**Exercise prompt:**
The data below holds the lines to copy: everything from the line containing "Collapse the Request Payload section" to the line containing "Go to Столица", both ends included, set down exactly.

**Data for analysis:**
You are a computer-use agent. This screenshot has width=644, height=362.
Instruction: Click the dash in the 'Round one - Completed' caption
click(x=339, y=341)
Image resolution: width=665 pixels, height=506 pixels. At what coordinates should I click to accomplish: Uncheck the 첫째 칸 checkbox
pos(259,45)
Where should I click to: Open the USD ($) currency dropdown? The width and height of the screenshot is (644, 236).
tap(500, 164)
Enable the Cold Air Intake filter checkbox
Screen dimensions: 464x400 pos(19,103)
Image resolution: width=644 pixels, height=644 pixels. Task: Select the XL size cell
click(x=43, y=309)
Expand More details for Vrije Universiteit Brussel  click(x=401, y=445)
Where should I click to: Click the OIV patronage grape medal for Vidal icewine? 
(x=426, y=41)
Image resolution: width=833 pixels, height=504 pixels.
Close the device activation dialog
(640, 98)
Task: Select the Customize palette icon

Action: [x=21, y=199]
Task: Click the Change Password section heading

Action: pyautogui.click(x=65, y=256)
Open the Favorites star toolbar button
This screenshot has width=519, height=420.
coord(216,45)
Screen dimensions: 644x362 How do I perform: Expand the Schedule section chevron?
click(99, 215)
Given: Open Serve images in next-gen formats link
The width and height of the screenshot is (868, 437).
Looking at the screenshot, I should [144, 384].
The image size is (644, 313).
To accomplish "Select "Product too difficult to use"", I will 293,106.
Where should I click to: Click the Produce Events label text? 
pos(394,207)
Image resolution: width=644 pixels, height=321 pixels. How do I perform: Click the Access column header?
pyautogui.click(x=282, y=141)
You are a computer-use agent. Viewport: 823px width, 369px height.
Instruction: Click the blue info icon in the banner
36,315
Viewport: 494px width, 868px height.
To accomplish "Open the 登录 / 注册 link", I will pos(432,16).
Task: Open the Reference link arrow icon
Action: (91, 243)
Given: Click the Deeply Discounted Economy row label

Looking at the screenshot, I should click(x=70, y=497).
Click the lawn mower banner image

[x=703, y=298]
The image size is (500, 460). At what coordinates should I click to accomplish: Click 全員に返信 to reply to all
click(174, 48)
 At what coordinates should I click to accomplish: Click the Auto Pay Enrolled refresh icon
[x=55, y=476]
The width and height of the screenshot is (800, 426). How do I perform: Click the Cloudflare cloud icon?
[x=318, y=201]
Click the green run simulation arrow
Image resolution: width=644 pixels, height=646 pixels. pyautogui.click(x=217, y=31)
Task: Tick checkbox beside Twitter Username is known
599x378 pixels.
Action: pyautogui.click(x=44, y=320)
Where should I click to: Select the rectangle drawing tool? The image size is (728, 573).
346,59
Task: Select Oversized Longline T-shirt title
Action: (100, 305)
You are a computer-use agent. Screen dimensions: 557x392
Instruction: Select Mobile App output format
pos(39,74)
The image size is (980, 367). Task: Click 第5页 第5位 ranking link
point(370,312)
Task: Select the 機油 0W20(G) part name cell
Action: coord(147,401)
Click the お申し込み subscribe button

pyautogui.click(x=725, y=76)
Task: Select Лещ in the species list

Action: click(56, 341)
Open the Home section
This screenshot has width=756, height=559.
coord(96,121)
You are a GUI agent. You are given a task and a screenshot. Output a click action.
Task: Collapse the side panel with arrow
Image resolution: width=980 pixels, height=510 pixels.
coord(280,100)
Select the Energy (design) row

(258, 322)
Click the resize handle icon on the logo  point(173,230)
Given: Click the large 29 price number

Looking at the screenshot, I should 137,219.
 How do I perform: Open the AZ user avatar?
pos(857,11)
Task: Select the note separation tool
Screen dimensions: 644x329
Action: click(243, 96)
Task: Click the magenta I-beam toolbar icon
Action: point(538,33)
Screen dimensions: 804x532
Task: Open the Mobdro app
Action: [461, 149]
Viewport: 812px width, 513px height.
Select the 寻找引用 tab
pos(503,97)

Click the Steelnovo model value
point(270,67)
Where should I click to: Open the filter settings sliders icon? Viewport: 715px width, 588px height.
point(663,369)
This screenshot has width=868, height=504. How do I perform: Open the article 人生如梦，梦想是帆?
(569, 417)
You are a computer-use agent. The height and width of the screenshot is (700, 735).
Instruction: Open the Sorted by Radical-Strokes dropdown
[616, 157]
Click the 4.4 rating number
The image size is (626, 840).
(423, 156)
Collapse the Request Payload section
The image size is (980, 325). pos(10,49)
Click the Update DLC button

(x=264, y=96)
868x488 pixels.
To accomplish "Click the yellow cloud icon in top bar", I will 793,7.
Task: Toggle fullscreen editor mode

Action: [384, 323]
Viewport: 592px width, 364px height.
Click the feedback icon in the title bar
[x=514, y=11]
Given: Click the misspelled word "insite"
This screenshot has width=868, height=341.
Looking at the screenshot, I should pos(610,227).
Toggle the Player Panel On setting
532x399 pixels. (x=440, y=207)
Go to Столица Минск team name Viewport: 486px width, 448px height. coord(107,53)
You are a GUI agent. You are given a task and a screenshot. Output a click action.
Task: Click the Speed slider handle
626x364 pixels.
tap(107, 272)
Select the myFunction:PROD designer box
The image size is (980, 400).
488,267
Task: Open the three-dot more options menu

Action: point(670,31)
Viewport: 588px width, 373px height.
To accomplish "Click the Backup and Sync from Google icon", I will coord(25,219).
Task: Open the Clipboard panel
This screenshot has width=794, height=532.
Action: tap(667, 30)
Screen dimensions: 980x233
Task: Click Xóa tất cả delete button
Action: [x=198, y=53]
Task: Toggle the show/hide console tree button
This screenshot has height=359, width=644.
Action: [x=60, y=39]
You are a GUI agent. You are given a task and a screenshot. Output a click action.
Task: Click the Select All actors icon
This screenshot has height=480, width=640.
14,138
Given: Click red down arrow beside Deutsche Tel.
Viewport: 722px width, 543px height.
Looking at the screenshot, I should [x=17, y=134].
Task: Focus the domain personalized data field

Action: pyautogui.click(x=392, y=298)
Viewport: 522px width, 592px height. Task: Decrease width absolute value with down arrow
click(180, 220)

**Problem solution:**
Collapse the Request Payload section
The image size is (980, 325). pos(10,49)
Click the Update DLC button

(x=264, y=96)
868x488 pixels.
To accomplish "Click the yellow cloud icon in top bar", I will 793,7.
Task: Toggle fullscreen editor mode

Action: [384, 323]
Viewport: 592px width, 364px height.
Click the feedback icon in the title bar
[x=514, y=11]
Given: Click the misspelled word "insite"
This screenshot has width=868, height=341.
Looking at the screenshot, I should pos(610,227).
Toggle the Player Panel On setting
532x399 pixels. (x=440, y=207)
Go to Столица Минск team name Viewport: 486px width, 448px height. coord(107,53)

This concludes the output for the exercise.